Le temps se déroule dans une vision cyclique. Il est impossible à mesurer : ça fait longtemps et c’est sur le point de… ou peut-être pas. Il pourrait ne rien se passer.

Dans le texte de Stéphane Nappez les bactéries parlent et on sait maintenant que les arbres communiquent ou que les tomates crient (2), mais on ne sait pas si elles s’entendent ni si elles nous entendent ou si elles nous écoutent.
Le Repos du tigre est une histoire de transmission et de communication : la communication est interdite, ne pas transmettre le savoir mais seulement la surface des choses. Pourtant le vieux transmet et transgresse, il prend le risque de sacrifier le jeune homme ; c’est un pari. Tout plutôt que cet état végétatif : « il n’y a plus rien à glander sur terre ». Le paradis est vide de quête, de sens.
Les bactéries sont condamnées, comme nous aujourd’hui.
Qu’est-ce qui les tue ? Elles ne se reproduisent plus… il faut un « réarmement démographique pour les bactéries ». Prises à leur propre piège de contrôle : elles ont forcé les humains à devenir végétariens mais par le même coup elles ont modifié leur environnement. « Seules les tripes d’hypercarnassiers peuvent encore nous accueillir ». Finalement ce sont les bactéries qui reçoivent le message de Dédé.

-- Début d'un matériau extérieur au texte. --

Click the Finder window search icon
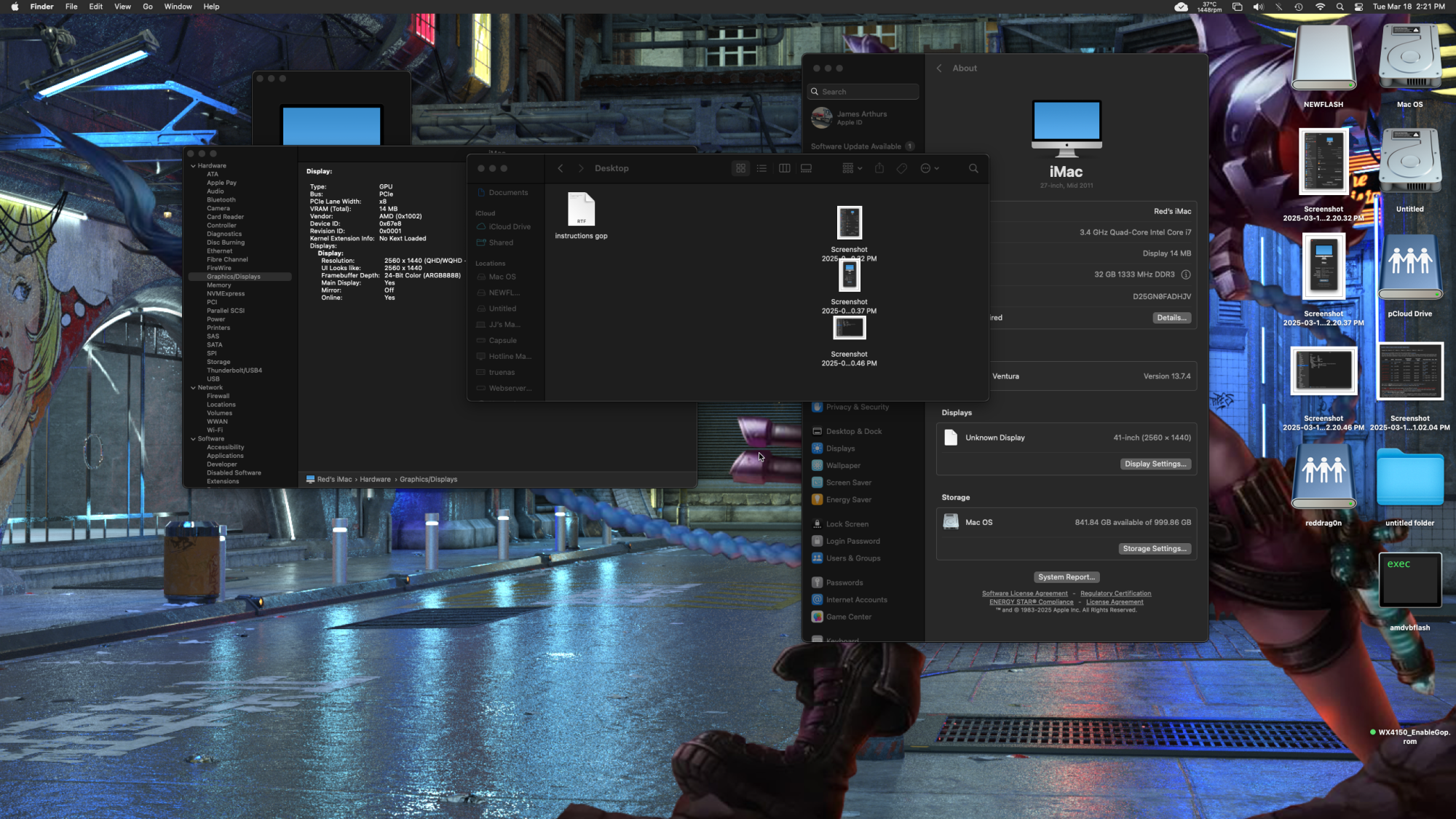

Pas le jeune homme.

Doit-on s’incliner devant la sagesse des bactéries qui renoncent à laisser faire le cours des choses ? Les bactéries ont-elles de l’empathie ? Ou font-elles un nouveau calcul pour la survie de leur espèce ? J’aimerais croire qu’elles ont la sagesse d’accepter de mourir, de laisser la place, de signer la fin de leur civilisation. J’essaie de ne pas être dupe : ce n’est pas de la sagesse, mais plutôt un calcul stratégique. Les individus acceptent de se sacrifier pour la survie de leur espèce. C’est la suprématie des bactéries sur l’homme. La sagesse des bactéries va provoquer le retour de l’homme agressif, carnivore, invasif et parasitable.
C’est peut-être ça, la Catastrophe. 
On est peut-être finalement à l’aube de la Catastrophe.


(1) https://fr.wikipedia.org/wiki/Ph%C3%A9nom%C3%A8nes
(2) https://www.youtube.com/watch?v=6ZT931PmOto&ab_channel=LePoint

Stéphane Nappez

Stéphane Nappez est le responsable de l’association Baraques Walden, structure d’accueil de résidences d’artistes-auteurs (https://baraqueswalden.fr). Il est également auteur (romans, poésie) et scénariste BD. Il co-signe le scénario de Voyage au cœur du microbiote (Delcourt, 2022), en collaboration avec l’Inserm de Nantes. Il travaille actuellement sur un long poème-journal en octosyllabes et sur un roman faisant écho au Chili de Pinochet.